1月31日|『水木しげる漫画大全集』を読む日々 vol.018

 風呂に入っているときに、よくアイデアが浮かぶ。血のめぐりの関係かもしれないし、閉ざされた個室というのがいいのかもしれない。まあ、風呂に入っているときはたいてい夜なので、そのアイデアが使い物になるかはまた別の話だが。

 風呂というのは、当たり前のことながら全裸であり、すぐにメモをとることができない。多くの場合、風呂から出るときには、あるいは記録ができる状態になったときには、アイデアの一部、ひどいときには全部が霧散している。何か思い出さないかともう一度風呂に戻ってみたりもするのだが、まず思い出さない。

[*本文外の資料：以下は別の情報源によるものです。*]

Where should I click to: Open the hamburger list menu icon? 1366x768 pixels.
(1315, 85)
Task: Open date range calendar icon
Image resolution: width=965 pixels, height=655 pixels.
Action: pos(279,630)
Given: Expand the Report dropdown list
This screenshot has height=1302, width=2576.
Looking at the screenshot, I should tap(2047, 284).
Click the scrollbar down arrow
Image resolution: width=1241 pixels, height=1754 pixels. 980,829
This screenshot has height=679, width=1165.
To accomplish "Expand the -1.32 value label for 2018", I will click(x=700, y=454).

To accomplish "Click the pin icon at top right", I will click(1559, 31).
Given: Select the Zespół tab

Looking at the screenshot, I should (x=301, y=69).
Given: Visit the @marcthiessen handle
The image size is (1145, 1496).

 以前、風呂で文章を考えていたことがあって、その頃はだいたい5千字ぐらいの文章であれば記憶することができた。文章を練り、繰り返し頭の中で唱える。そうやって覚えた。もっとも、その文章の出来がどうだったかは、いまとなってはわからない。あまり浮かない時期だったから、思考も暗くなっていたような気がする。とはいえ、いまはそれをやろうと思ってもできそうにないから、それなりに特別な方法だったのかもしれない。単純に短期的な記憶力が落ちているだけなのかもしれない。

 というわけで、何かを思いついたらすぐ記録できるように、メモを脱衣所に持っていくことにした。キーワードだけでもメモできれば、これまでのような悔しい思いはしなくていい。

 ついでに寝室にもメモを携帯するようにした。これは僕がスマートフォンやタブレットを寝室に携帯しないので、何か思いついても記録できる術がなかったからだ。寝室ということは思いついた後には寝てしまうので、翌朝には忘れてしまう。寝る前に本を読んでいるとちょくちょく調べたい事柄が出てくるのだけど、これも翌朝には忘れてしまう。

 これはあくまで何か思いついたときに近くにメモがあったらいいなという話であって、風呂でも布団でもメモすべき何かを考えようという話ではない。

 以前、ラジオで遊んでいたとき、最初は生活の中で目につくものを話のネタにしていたのだけど、そのうち話のネタを見つけるために生活を送るようになってしまって、何かネタはないか何かネタはないかと四六時中ギラギラした目で過ごしていたことがあった。こんなハイな状態を続けると反動で疲労も強くて、だんだんただの生活に息切れするようになってしまった。これはまさに本末転倒だけれど、ともすればこういうことになりがちなので、気をつけなければいけないと、自分に言い聞かせる。